→ Problem statement: All of the entries need to be set down exactly as they read.
Provided records START
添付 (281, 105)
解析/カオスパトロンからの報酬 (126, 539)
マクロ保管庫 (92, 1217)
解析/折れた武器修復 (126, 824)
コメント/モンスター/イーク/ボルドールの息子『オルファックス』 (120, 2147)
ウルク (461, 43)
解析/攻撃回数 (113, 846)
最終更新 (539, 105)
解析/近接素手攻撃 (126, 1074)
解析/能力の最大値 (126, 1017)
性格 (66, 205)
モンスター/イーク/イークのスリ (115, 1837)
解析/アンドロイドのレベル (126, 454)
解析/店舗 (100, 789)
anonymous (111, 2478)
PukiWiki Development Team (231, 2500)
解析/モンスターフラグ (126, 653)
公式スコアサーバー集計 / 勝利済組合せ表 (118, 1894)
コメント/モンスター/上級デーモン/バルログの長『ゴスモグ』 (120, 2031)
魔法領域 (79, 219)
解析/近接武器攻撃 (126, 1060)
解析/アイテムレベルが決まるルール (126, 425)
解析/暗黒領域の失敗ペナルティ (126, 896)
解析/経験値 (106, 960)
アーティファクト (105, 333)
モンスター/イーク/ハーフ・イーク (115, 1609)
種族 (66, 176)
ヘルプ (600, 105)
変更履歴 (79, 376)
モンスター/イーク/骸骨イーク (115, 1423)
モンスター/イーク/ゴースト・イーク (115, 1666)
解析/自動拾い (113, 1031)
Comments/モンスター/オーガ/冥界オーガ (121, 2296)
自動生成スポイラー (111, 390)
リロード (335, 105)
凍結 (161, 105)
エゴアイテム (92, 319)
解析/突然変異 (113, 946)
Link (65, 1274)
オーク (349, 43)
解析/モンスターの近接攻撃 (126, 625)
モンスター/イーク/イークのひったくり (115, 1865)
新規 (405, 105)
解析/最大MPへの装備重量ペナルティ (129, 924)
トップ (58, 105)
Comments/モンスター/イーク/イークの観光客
Provided records END
→ Solution to this problem:
添付 (281, 105)
解析/カオスパトロンからの報酬 (126, 539)
マクロ保管庫 (92, 1217)
解析/折れた武器修復 (126, 824)
コメント/モンスター/イーク/ボルドールの息子『オルファックス』 (120, 2147)
ウルク (461, 43)
解析/攻撃回数 (113, 846)
最終更新 (539, 105)
解析/近接素手攻撃 (126, 1074)
解析/能力の最大値 (126, 1017)
性格 (66, 205)
モンスター/イーク/イークのスリ (115, 1837)
解析/アンドロイドのレベル (126, 454)
解析/店舗 (100, 789)
anonymous (111, 2478)
PukiWiki Development Team (231, 2500)
解析/モンスターフラグ (126, 653)
公式スコアサーバー集計 / 勝利済組合せ表 (118, 1894)
コメント/モンスター/上級デーモン/バルログの長『ゴスモグ』 (120, 2031)
魔法領域 (79, 219)
解析/近接武器攻撃 (126, 1060)
解析/アイテムレベルが決まるルール (126, 425)
解析/暗黒領域の失敗ペナルティ (126, 896)
解析/経験値 (106, 960)
アーティファクト (105, 333)
モンスター/イーク/ハーフ・イーク (115, 1609)
種族 (66, 176)
ヘルプ (600, 105)
変更履歴 (79, 376)
モンスター/イーク/骸骨イーク (115, 1423)
モンスター/イーク/ゴースト・イーク (115, 1666)
解析/自動拾い (113, 1031)
Comments/モンスター/オーガ/冥界オーガ (121, 2296)
自動生成スポイラー (111, 390)
リロード (335, 105)
凍結 (161, 105)
エゴアイテム (92, 319)
解析/突然変異 (113, 946)
Link (65, 1274)
オーク (349, 43)
解析/モンスターの近接攻撃 (126, 625)
モンスター/イーク/イークのひったくり (115, 1865)
新規 (405, 105)
解析/最大MPへの装備重量ペナルティ (129, 924)
トップ (58, 105)
Comments/モンスター/イーク/イークの観光客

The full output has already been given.